La protection des adultes vulnérables est un véritable enjeu pour notre société, puisqu'on estime qu'un million de personnes pourront être concernées à l'horizon 2010. Il est probable que le coût pour la collectivité publique va aller croissant. Toutefois, ces mesures, d'aide à domicile pour leur grande majorité, s'inscrivent pleinement dans les orientations actuelles de développement des emplois à domicile, tout en étant beaucoup moins onéreuses pour la société. Pour être efficiente, la réforme de la protection juridique des majeurs ne doit donc pas être tronquée, ni sur le plan technique, ni sur le plan financier. D'autant que si elle se révèle pertinente et efficace, la répartition des coûts entre l'Etat et les départements sera d'autant mieux acceptée.

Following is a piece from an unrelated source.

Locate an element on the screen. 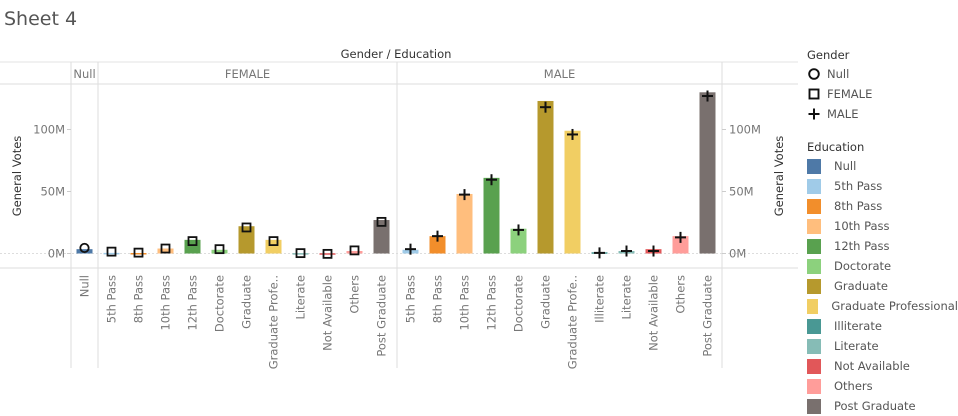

Alors, mesdames et messieurs les politiques, cette réforme tant attendue, ne la bradez pas ! »
Association Sauvegarde 85 : Chemin de la Pairette - BP 204 - 85005 La Roche-sur-Yon cedex - Tél. 02 51 44 50 73 - E-mail :
(1) Et représentant l'Unasea dans l'un des groupes de travail qui avait été mis en place à la DGAS.
(3) L'un avait été mis en place à la chancellerie sur la réforme du code civil, tandis que deux autres avaient été constitués à la DGAS sur le financement des prestations et sur l'évaluation médico-sociale et la création d'une mesure d'accompagnement budgétaire et sociale (MABS) en remplacement de la TPSA.
(4) La tutelle des adultes : une mesure de protection aux effets économiques et sociaux - Etude réalisée auprès de 12 000 majeurs - Juin 1998.
(5) Tutelles et réseaux - Changer les pratiques médico-sociales - F. Charrier, J. Couteau, J.-J. Geoffroy, J. Roulleau, M. Seys, R. Vercauteren - Ed. érès - Mai 2005 - Voir ASH n° 2423 du 30-09-05, p. 39.